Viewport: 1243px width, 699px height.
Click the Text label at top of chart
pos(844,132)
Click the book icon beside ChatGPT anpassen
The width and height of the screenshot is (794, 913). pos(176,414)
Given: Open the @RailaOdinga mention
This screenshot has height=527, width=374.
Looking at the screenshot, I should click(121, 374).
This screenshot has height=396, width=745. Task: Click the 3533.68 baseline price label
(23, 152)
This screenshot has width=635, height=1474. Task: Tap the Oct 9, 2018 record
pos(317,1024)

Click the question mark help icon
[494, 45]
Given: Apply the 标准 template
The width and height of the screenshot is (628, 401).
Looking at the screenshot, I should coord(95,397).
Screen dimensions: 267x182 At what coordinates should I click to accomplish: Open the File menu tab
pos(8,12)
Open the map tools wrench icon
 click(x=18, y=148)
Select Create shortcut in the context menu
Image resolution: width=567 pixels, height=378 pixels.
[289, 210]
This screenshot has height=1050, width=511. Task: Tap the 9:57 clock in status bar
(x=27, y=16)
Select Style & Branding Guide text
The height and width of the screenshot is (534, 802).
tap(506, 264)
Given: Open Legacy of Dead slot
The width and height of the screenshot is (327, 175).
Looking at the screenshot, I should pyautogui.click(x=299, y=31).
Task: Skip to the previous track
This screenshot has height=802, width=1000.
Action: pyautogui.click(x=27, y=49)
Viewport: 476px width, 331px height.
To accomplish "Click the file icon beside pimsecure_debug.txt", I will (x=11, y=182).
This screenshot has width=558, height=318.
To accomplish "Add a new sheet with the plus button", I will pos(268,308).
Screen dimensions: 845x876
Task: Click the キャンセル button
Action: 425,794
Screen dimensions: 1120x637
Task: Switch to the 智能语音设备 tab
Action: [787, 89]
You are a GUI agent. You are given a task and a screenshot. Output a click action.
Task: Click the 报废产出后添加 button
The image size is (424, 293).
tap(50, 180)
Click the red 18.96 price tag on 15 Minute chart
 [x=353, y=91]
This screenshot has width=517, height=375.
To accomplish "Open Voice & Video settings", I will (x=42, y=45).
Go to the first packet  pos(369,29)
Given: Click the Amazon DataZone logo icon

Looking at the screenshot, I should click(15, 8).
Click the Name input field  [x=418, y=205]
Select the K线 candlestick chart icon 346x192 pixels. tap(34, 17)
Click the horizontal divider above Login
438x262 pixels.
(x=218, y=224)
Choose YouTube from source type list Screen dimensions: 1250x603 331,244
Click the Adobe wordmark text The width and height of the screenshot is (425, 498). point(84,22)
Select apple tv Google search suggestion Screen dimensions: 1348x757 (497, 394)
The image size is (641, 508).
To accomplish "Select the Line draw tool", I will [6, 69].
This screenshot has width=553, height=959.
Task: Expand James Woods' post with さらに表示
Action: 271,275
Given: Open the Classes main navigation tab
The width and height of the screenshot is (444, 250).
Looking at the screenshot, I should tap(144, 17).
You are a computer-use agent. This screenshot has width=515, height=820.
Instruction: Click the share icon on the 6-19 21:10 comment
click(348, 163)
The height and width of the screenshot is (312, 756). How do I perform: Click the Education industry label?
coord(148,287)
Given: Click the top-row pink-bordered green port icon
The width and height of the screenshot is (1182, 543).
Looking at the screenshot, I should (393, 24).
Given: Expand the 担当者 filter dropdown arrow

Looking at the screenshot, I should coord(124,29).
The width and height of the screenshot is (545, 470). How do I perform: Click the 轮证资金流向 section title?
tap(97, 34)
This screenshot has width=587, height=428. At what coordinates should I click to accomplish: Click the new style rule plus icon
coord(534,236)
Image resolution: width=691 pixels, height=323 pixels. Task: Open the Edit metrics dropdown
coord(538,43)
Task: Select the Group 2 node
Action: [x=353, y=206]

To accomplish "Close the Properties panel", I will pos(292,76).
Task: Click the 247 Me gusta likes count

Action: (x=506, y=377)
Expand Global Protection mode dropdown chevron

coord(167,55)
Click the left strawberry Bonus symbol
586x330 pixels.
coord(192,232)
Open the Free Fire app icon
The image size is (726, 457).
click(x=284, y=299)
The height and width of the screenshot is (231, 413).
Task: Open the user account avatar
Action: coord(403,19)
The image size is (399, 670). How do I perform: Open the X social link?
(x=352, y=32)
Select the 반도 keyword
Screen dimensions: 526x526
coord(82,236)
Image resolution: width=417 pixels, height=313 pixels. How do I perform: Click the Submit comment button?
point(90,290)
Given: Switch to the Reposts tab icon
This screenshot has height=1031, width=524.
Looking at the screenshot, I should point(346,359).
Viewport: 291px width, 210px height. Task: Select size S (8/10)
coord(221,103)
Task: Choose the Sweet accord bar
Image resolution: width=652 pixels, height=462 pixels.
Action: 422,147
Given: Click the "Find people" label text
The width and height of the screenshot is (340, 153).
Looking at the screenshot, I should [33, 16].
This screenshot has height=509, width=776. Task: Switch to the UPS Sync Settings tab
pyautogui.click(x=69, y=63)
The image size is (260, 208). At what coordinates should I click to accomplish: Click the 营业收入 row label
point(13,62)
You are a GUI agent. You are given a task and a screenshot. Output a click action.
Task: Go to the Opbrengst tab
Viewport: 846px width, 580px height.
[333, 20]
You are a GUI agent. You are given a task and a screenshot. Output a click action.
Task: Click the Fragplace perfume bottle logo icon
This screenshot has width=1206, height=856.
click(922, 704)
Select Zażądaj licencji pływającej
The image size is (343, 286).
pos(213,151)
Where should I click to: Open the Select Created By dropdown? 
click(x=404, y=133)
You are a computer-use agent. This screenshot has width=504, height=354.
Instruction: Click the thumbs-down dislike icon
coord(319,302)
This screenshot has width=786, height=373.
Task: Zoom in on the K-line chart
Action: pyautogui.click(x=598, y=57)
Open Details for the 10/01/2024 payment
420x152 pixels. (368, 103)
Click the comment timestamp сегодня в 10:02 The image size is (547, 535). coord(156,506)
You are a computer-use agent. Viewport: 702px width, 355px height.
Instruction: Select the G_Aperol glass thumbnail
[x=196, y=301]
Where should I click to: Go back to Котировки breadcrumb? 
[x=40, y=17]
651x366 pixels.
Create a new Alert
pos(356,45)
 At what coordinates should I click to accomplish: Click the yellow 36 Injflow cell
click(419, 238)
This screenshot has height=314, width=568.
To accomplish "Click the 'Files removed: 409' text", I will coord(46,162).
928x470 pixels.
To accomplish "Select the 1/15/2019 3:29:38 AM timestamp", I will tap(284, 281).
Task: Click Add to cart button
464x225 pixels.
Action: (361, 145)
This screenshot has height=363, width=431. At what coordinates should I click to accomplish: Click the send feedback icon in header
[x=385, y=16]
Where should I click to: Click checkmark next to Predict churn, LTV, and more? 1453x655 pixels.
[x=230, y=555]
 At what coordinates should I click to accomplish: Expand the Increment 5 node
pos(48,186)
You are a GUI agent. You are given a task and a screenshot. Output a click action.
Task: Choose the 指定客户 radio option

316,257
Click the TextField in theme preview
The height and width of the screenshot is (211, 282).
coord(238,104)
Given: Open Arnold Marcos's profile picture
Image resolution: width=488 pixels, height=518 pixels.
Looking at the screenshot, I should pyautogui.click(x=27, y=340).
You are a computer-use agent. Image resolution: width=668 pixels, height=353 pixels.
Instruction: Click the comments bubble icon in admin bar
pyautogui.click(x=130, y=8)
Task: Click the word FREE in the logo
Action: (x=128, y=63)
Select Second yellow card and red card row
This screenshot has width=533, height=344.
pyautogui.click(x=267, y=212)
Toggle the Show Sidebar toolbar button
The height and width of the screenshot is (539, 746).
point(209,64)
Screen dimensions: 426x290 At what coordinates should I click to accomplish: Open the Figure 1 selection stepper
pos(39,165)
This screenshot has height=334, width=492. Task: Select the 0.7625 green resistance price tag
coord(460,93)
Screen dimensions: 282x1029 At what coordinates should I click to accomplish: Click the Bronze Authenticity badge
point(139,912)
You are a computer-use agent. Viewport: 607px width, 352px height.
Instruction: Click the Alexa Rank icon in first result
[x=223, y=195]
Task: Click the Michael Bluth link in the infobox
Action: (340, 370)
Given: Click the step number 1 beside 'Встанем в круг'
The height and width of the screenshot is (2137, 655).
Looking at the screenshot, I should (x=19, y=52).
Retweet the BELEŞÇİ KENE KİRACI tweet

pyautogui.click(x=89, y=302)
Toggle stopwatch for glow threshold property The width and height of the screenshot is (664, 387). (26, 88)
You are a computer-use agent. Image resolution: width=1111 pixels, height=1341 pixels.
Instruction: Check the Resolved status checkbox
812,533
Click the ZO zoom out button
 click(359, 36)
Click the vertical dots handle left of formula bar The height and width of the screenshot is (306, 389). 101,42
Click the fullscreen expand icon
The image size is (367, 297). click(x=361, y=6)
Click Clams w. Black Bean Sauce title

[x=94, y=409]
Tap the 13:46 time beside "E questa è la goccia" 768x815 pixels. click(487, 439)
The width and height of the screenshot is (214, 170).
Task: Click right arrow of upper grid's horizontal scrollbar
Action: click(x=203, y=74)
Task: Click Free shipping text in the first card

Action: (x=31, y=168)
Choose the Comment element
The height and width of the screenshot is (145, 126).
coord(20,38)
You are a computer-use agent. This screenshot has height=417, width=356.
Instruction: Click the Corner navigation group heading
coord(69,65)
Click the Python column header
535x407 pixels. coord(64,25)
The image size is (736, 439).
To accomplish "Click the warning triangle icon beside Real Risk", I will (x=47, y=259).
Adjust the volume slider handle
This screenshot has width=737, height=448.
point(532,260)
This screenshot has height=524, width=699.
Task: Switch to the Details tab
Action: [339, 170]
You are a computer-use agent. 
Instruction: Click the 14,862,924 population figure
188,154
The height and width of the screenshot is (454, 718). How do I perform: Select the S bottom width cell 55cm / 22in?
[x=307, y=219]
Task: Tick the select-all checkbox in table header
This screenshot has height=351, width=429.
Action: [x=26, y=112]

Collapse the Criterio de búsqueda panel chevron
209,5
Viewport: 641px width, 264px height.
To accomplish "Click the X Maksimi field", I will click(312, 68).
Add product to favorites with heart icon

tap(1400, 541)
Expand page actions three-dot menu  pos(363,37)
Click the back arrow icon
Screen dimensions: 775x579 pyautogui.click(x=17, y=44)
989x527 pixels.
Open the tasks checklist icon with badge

What is needed: From the top of the material above, please transcribe each line exactly. Include the line with "Given: Open the @RailaOdinga mention" and end there.

Expected output:
Viewport: 1243px width, 699px height.
Click the Text label at top of chart
pos(844,132)
Click the book icon beside ChatGPT anpassen
The width and height of the screenshot is (794, 913). pos(176,414)
Given: Open the @RailaOdinga mention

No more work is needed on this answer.